### EXTRACTED DATA
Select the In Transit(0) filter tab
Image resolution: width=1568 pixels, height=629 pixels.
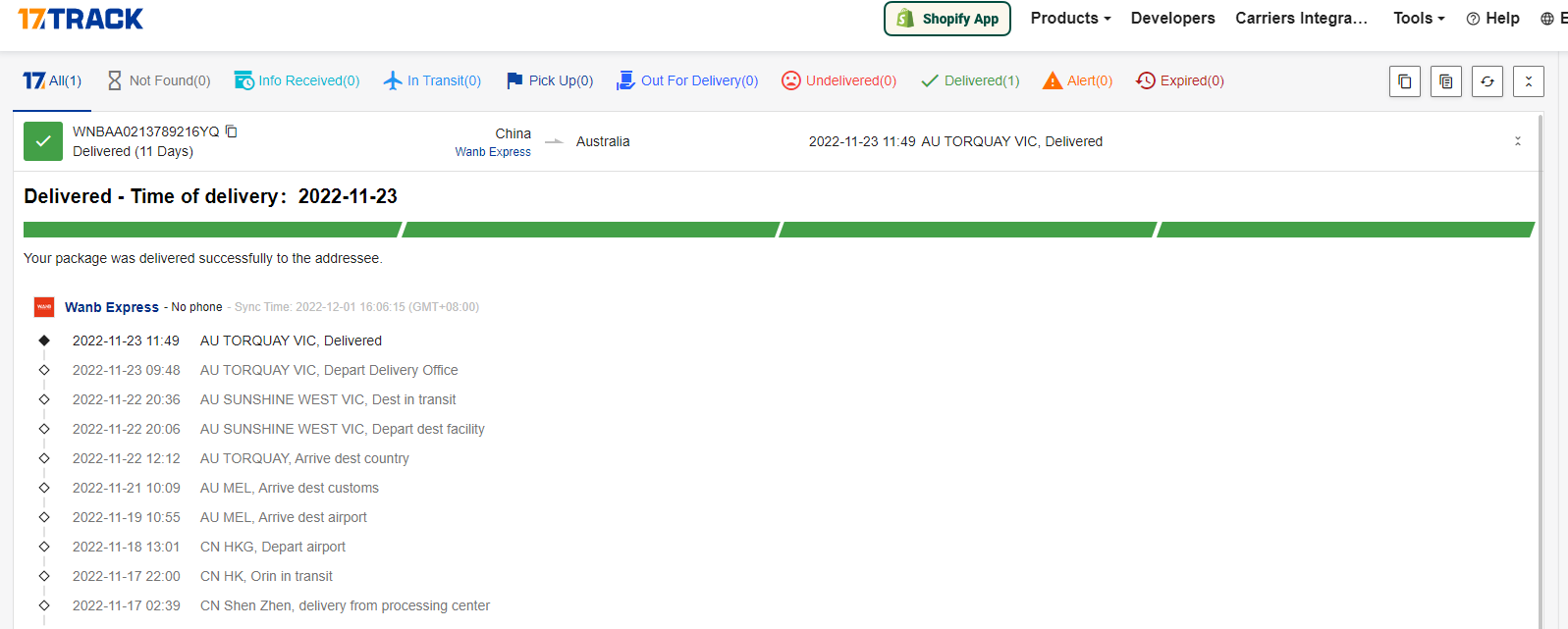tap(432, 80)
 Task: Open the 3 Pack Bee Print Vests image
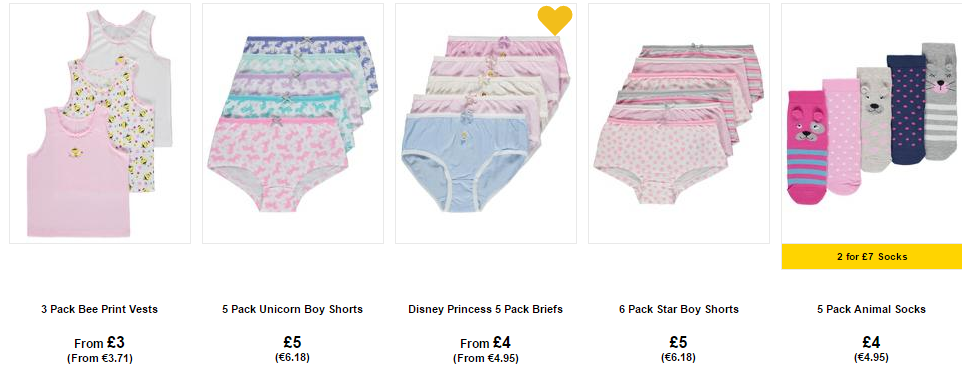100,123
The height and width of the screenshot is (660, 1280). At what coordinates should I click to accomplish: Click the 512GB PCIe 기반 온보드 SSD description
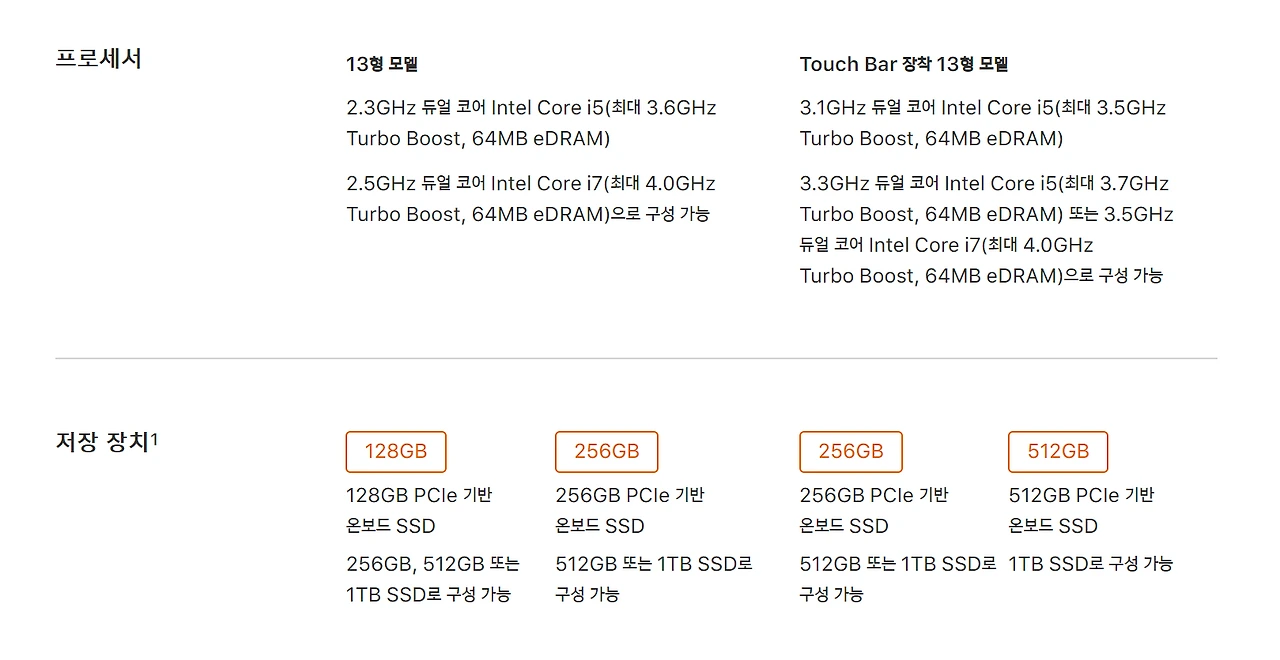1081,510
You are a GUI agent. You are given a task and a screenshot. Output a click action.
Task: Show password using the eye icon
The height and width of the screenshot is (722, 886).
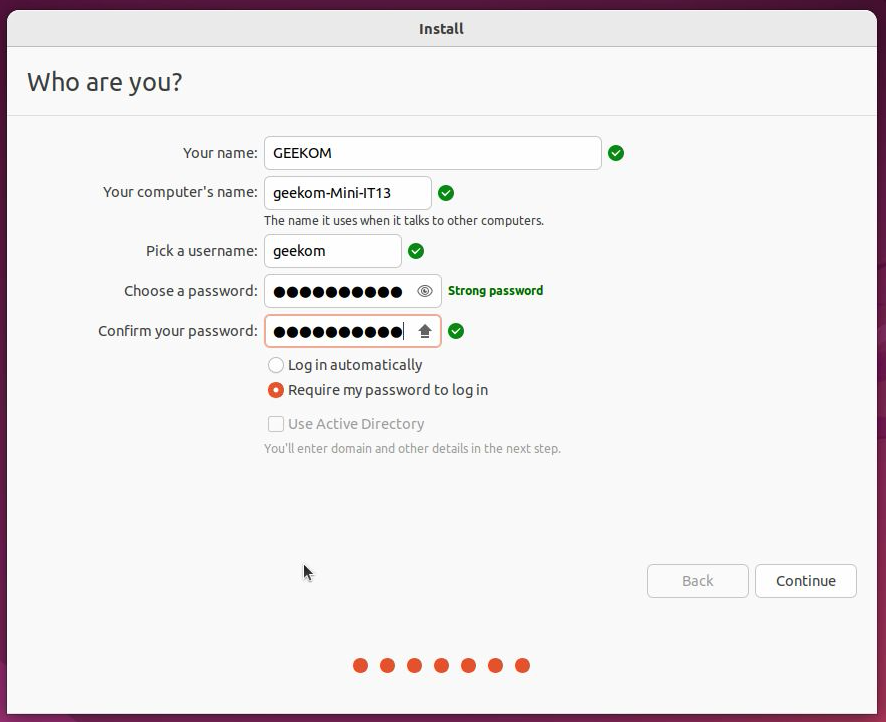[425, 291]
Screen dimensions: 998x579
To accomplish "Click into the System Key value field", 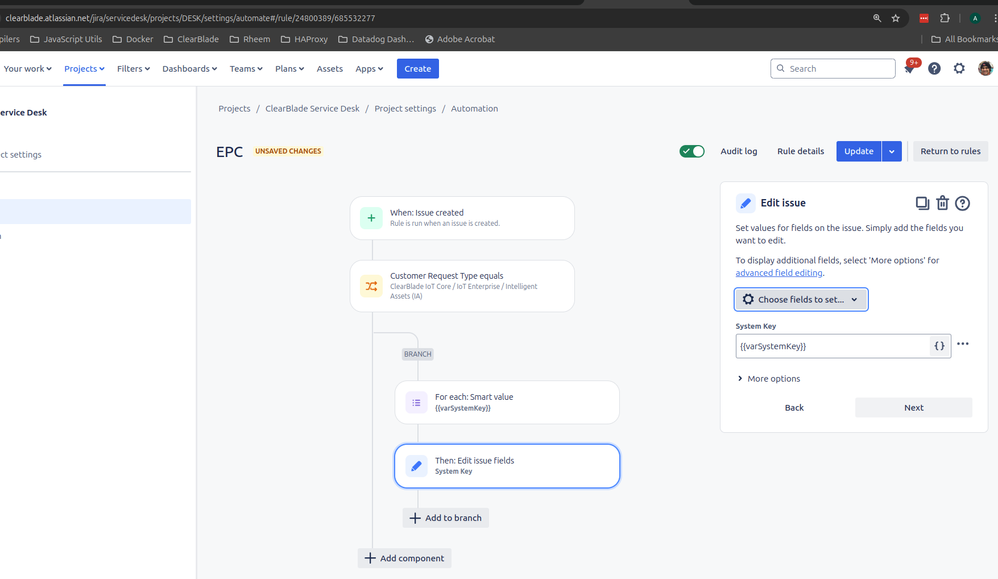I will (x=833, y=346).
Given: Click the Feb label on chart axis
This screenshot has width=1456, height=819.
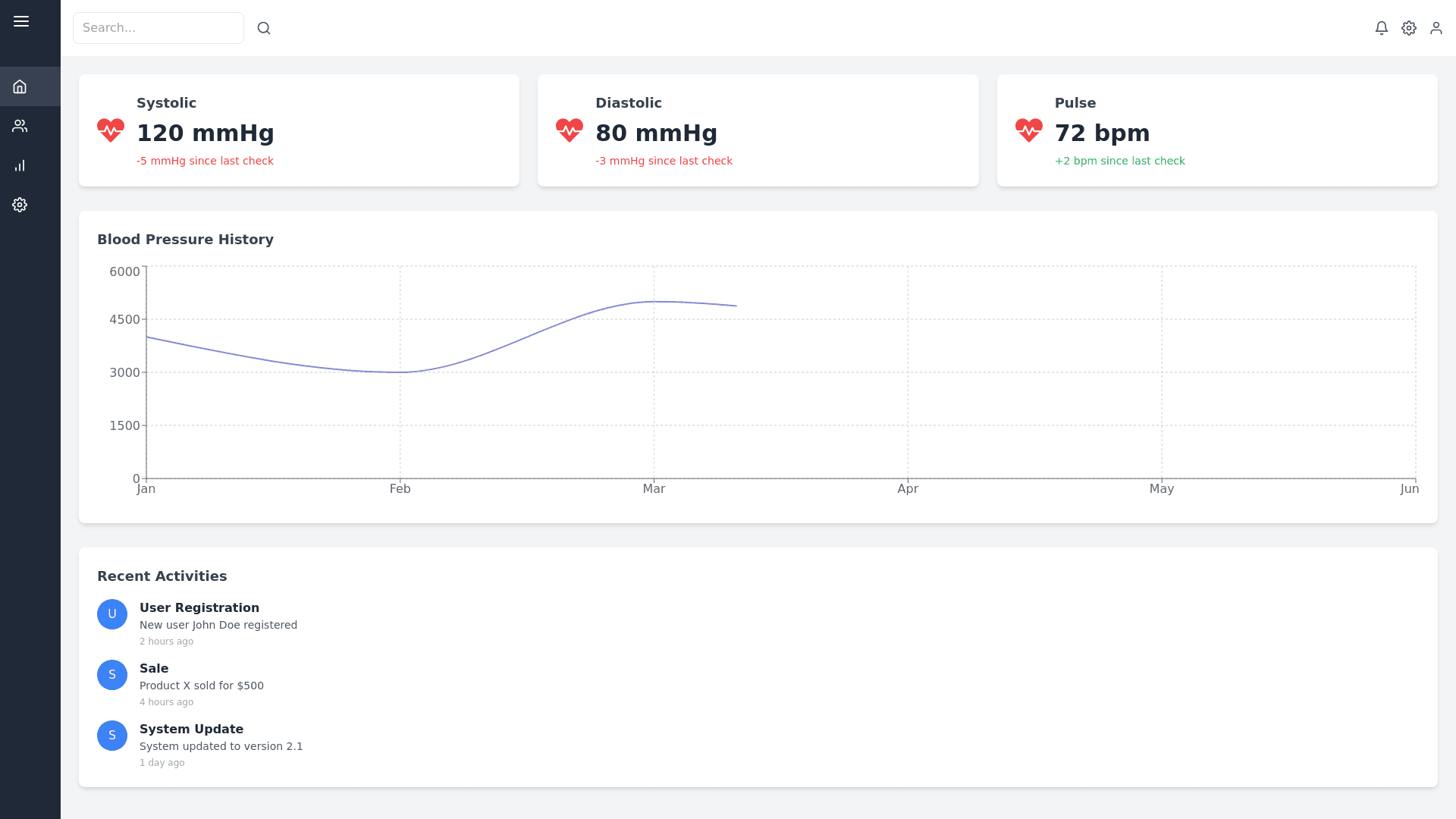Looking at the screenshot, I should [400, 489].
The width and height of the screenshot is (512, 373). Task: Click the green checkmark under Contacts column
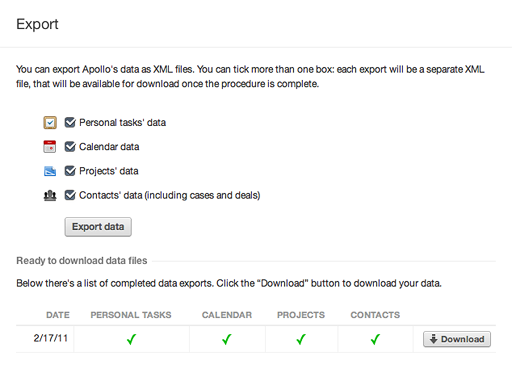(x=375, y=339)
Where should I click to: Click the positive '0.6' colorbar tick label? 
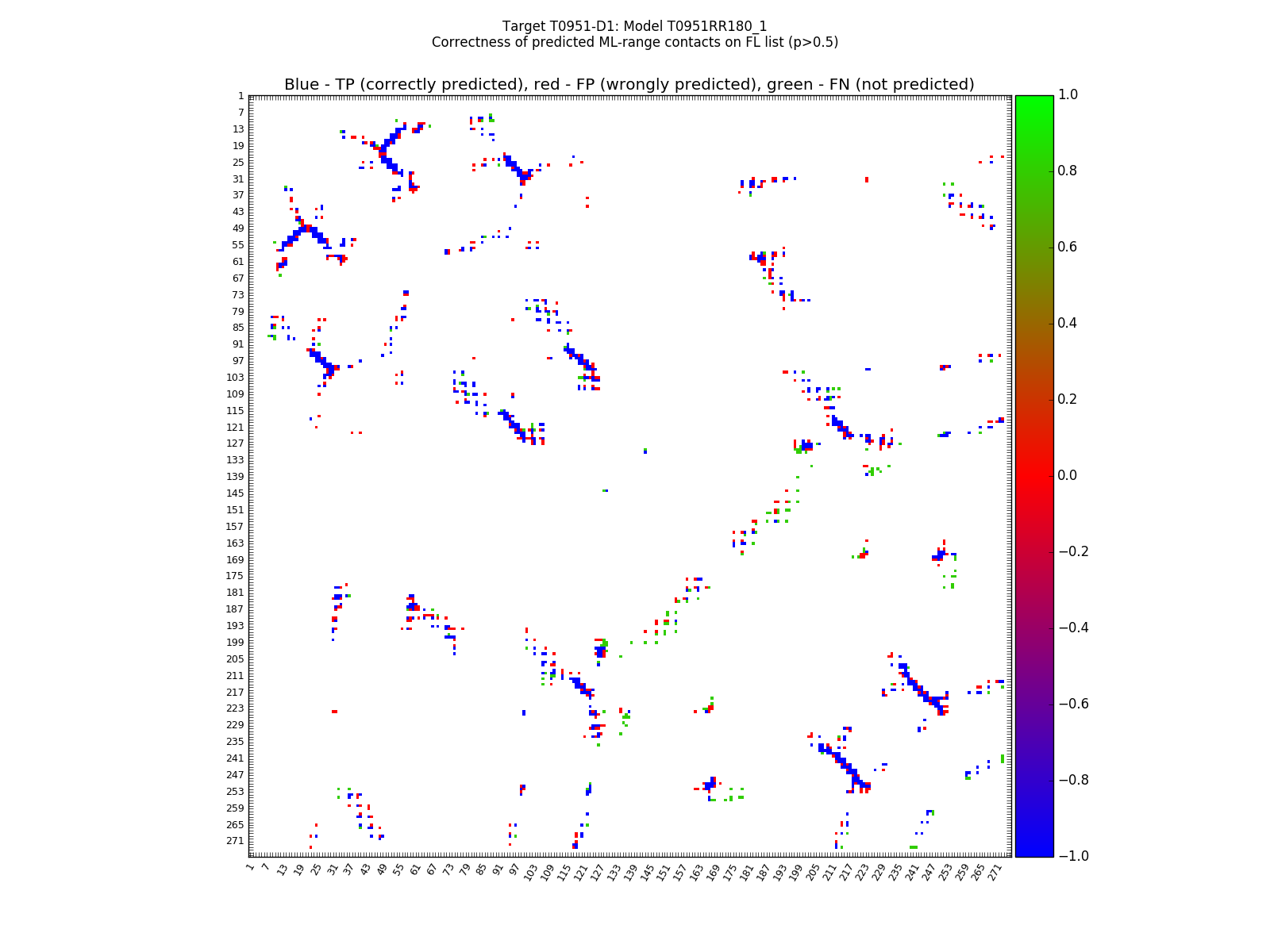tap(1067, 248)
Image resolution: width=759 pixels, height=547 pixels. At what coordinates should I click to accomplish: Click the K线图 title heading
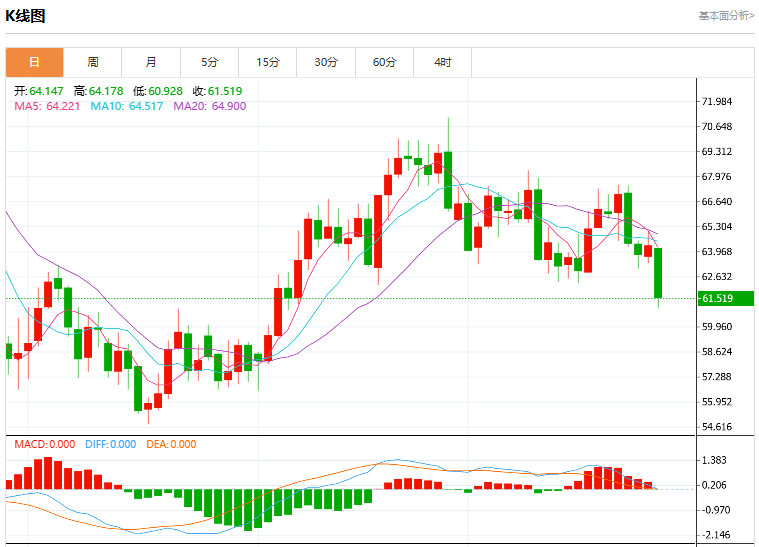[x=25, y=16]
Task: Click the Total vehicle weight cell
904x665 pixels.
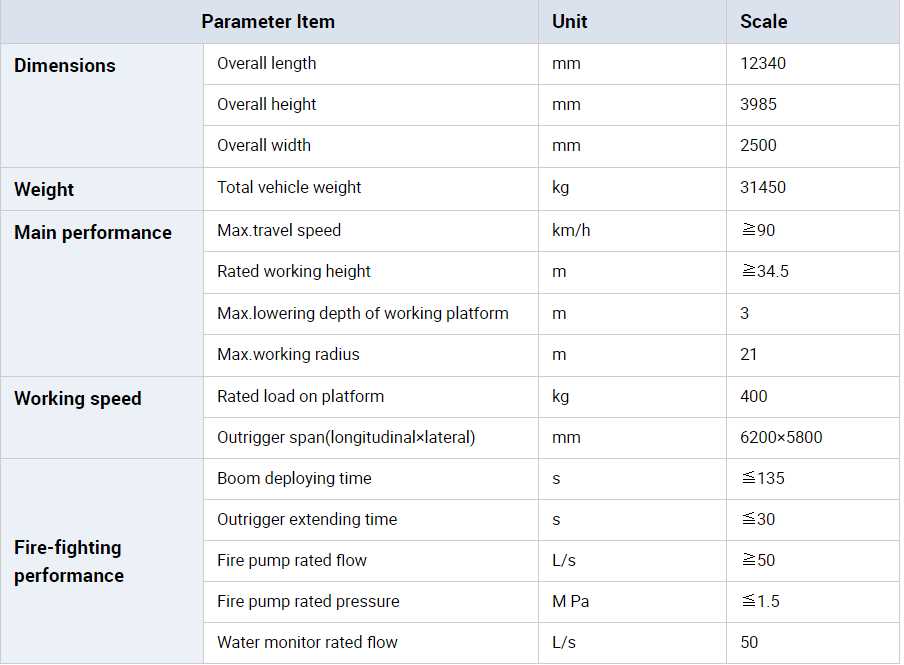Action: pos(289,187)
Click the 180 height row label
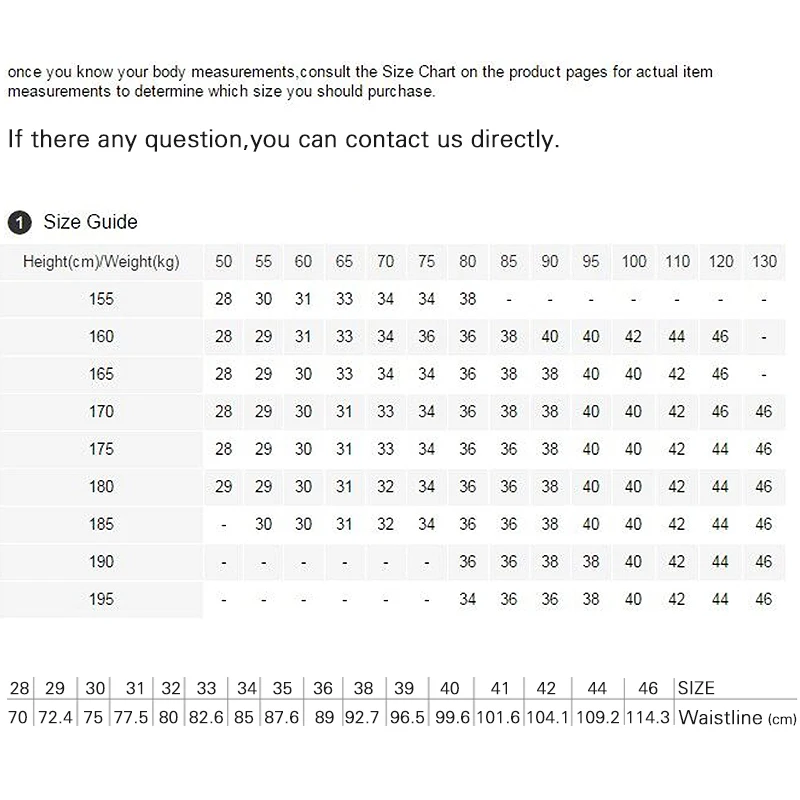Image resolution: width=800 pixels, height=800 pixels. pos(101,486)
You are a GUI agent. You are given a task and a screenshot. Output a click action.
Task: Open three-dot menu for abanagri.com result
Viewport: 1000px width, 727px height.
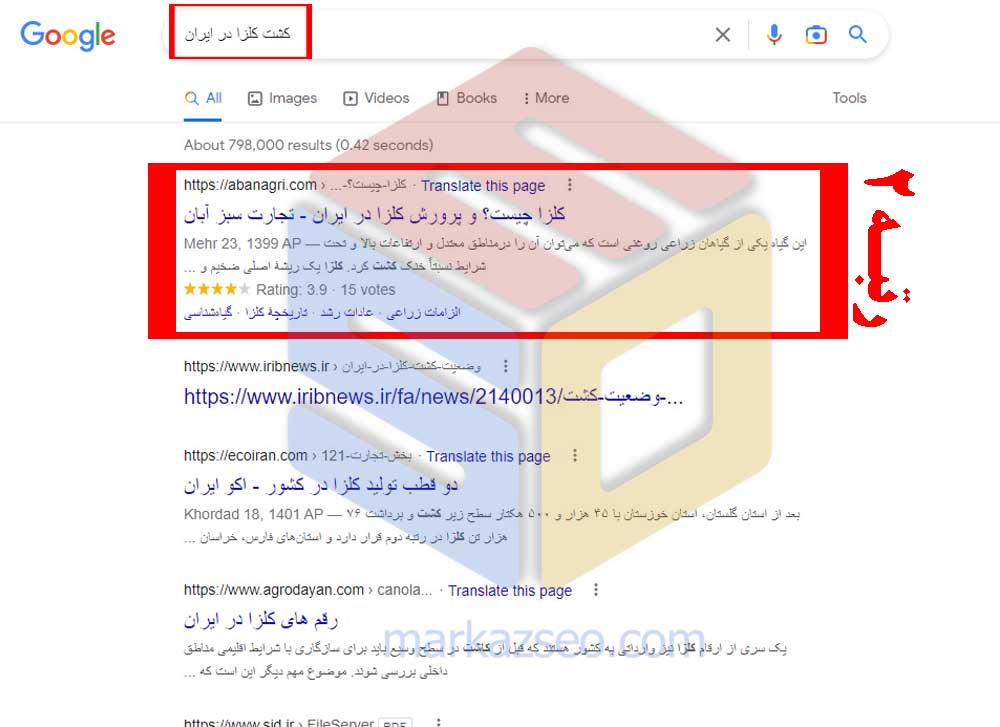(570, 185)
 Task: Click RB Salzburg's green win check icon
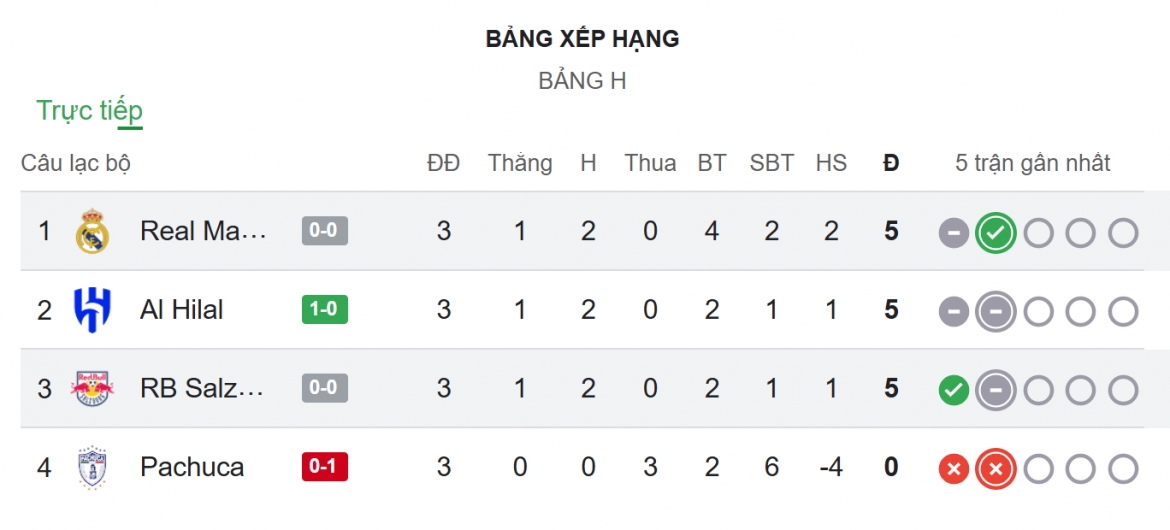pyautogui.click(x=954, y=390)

### YOUR OBJECTIVE
Find every line in the records that contains the string "label" and copy each one out in full. Matching is case-sensitive.

### RESULT FOR THIS EXERCISE
Given: Click the Feb label on chart axis
Where should I click to: Click the positive '0.6' colorbar tick label? 
Click the 180 height row label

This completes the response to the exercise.